Où se trouvaient les magasins Maison Éthier ? Les deux magasins étaient situés au Québec, en Montérégie : le principal au 267, boulevard Sir-Wilfrid-Laurier à Saint-Basile-le-Grand, et le second au 126, rue Jacques-Cartier Nord à Saint-Jean-sur-Richelieu.
Pourquoi Maison Éthier a-t-il fermé ? La fermeture résulte d’une combinaison de facteurs : une dette de plus de 22 millions de dollars, la concurrence du commerce en ligne et des grandes chaînes à bas prix, un virage numérique manqué et l’incapacité à obtenir le soutien des créanciers lors de la tentative de restructuration sous la LACC en 2018-2019.
Combien d’employés ont perdu leur emploi ? Environ 60 personnes ont perdu leur emploi lors de la fermeture définitive en décembre 2019.
Les clients lésés ont-ils été remboursés ? Partiellement et de manière inégale.
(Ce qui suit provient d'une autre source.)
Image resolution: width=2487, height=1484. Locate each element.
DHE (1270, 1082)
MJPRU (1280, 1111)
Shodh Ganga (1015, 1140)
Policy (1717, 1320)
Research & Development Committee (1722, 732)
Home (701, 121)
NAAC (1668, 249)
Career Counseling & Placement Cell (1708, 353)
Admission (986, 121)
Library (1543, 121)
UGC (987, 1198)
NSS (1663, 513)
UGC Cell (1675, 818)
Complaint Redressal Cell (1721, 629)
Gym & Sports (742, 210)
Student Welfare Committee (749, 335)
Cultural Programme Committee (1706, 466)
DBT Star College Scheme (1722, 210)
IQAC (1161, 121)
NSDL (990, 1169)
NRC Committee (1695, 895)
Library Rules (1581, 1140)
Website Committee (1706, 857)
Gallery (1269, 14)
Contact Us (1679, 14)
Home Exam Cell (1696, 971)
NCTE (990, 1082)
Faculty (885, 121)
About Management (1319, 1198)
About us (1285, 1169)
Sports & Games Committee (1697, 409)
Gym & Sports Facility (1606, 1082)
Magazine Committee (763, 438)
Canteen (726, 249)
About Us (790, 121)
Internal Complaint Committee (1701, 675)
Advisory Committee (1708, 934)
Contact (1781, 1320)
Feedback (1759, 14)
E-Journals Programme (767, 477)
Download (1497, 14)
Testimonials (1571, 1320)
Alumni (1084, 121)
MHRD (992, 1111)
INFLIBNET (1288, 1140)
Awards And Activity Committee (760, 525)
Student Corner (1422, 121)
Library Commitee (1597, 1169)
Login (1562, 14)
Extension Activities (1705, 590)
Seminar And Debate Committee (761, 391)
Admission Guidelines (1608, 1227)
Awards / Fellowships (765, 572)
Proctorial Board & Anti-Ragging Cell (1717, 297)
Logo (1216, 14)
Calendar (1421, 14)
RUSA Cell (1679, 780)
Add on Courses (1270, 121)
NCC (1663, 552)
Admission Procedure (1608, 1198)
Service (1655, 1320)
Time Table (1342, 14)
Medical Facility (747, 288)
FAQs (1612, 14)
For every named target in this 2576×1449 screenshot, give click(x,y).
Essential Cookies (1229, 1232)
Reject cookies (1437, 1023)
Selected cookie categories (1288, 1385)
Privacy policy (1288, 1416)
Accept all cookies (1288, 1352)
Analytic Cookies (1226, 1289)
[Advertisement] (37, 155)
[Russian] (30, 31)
Les clients ayant payé par carte de crédit ont parfois pu contester les transactions. Les garanties fabricants sur les produits livrés sont restées valables. En revanche, les acomptes versés avant le 15 novembre 2018 (environ 974 000 dollars au total) n’ont généralement pas pu être remboursés.
Quel était le plus grand magasin de Maison Éthier ? Le magasin de Saint-Basile-le-Grand avec ses 260 000 pieds carrés d’exposition était considéré comme le plus grand magasin de meubles du Canada.
Maison Éthier avait-il un site de vente en ligne ? Non, et c’est d’ailleurs l’une des causes identifiées de son déclin. L’absence d’une plateforme e-commerce robuste a fragilisé l’enseigne face à des concurrents numériques plus agiles.